◆ Your assignment: Reproduce the data that follows precisely.

===

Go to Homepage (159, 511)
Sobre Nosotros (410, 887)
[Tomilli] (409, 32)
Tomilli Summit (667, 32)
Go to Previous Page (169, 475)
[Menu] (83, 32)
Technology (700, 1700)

===

◆ Worked solution:
Go to Homepage (159, 511)
Sobre Nosotros (410, 887)
[Tomilli] (409, 32)
Tomilli Summit (667, 32)
Go to Previous Page (169, 475)
[Menu] (83, 32)
Technology (700, 1700)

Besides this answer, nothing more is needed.